Появление Эдит для них должно было стать как удар в солнечное сплетение. При мысли об этом у нас захватывало дух. Эдит, которая терпеть не могла воды, пила стакан за стаканом.
— Момона, у меня так пересохло в горле, что могу песком плеваться.
В зале смеялись, пели хором популярные куплеты. Мы никогда не бывали здесь по вечерам, поэтому ничего не понимали и колотились от ужаса. Нам казалось, что они никогда не замолчат и не смогут слушать.
Около одиннадцати часов вечера — такова была традиция — по залу проходил Лепле с музыкантами и все пели «Монахи из монастыря святого Бернара». Затем шел «гвоздь» программы — новый солист.
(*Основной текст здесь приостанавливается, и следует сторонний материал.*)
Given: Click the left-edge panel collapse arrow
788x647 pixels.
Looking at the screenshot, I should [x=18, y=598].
Лора Жарни, директриса «Жерниса», бывшая королева кабаре «Шесть дней», пришла за Эдит.
— Твой выход.
Эдит посмотрела на меня.
— Момона, я должна сегодня добиться успеха. Такой шанс выпадает раз в жизни.
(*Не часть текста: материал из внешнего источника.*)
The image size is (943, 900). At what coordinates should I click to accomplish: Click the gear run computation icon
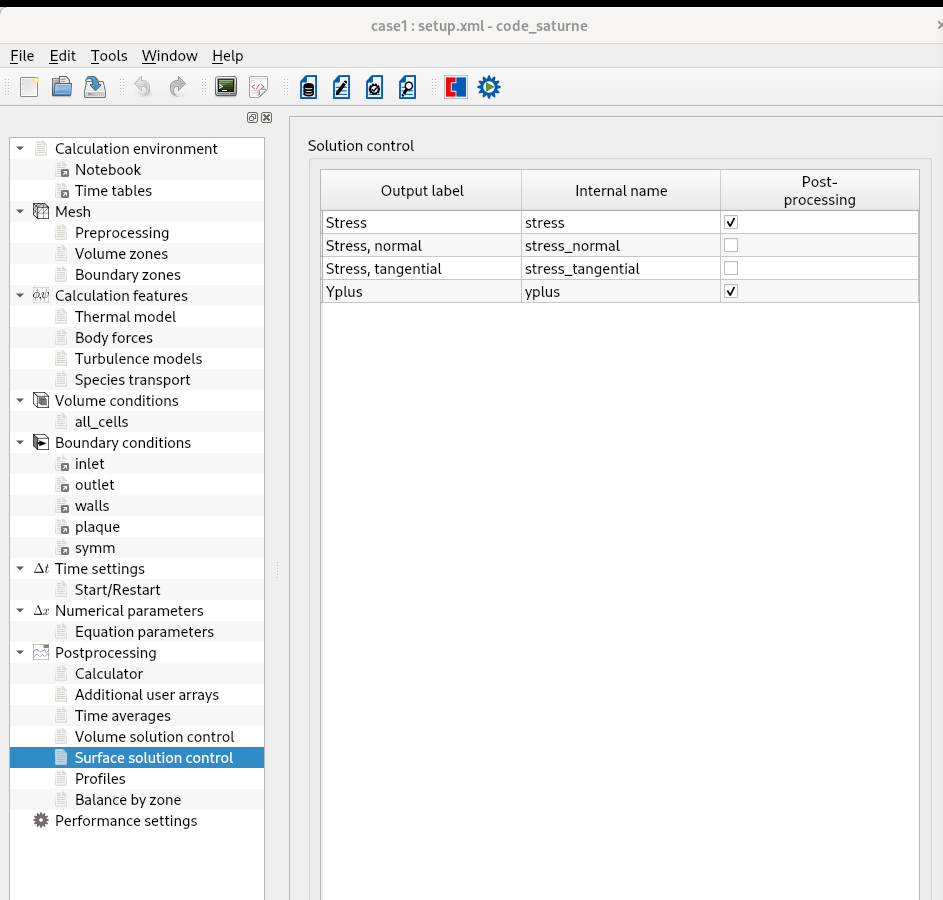coord(488,87)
Она быстро перекрестилась. Это было впервые, но с тех пор она никогда не выходила на сцену, не перекрестившись.
В «Жернисе» все иначе, чем у Лулу. Мсье Лепле не хотел, чтобы я была в зале. Куда мне в зал — я ведь нищенка… Как обычно, меня отправили в туалет. Но плевала я на все. Я пошла за Эдит. В тот вечер я должна была быть наверху.
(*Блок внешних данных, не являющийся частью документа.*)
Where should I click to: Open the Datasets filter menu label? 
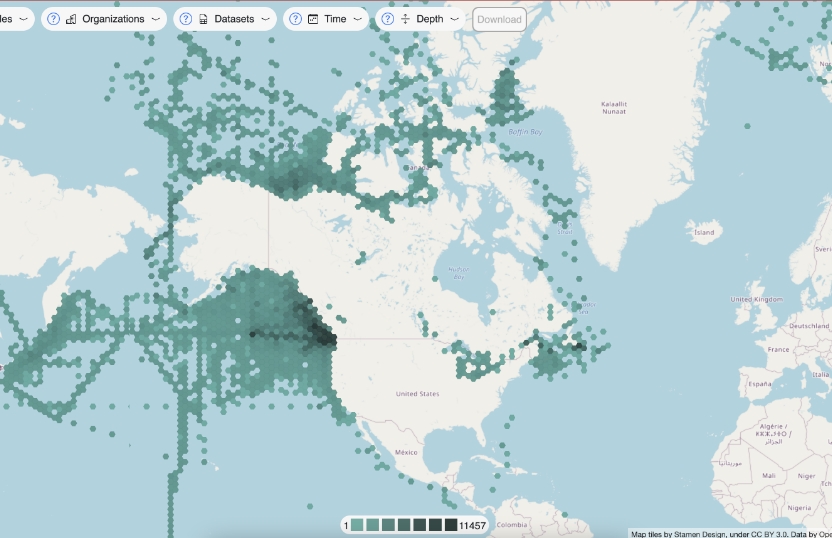234,19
В зале очень жарко. У женщин обнажены плечи, спины… Меха — не кролик, сверкающие украшения — не стекляшки. Мужчины во фраках и смокингах. Очень шумно. Оранжевое освещение, как тогда в моде.
Когда погас свет, раздались возгласы, взрывы смеха.
В свете прожектора появился Лепле (всю мизансцену он выстроил сам). В нескольких словах он рассказал, что встретил Эдит на углу улицы Труайон, что она на самом деле такая, как есть, что он считает ее открытием.
— Итак, с улицы — в кабаре. Перед вами «Малютка Пиаф».
В зале зашумели, но когда прожектор высветил Эдит, когда ее увидели, шум прекратился: люди не понимали, выжидая, смеяться им или плакать?
Одинокая в резком свете прожектора, с жалкой прической, бледная, с красным, как рана, ртом, она стояла в своем черном нескладном платье, уронив руки вдоль тела, потерянная и несчастная.
И запела:
В зале продолжали разговаривать, как будто ее и не было. Скрепя сердце, с глазами, полными слез, Эдит продолжала петь. Страдая всей душой, она повторяла про себя: «Победить, победить!»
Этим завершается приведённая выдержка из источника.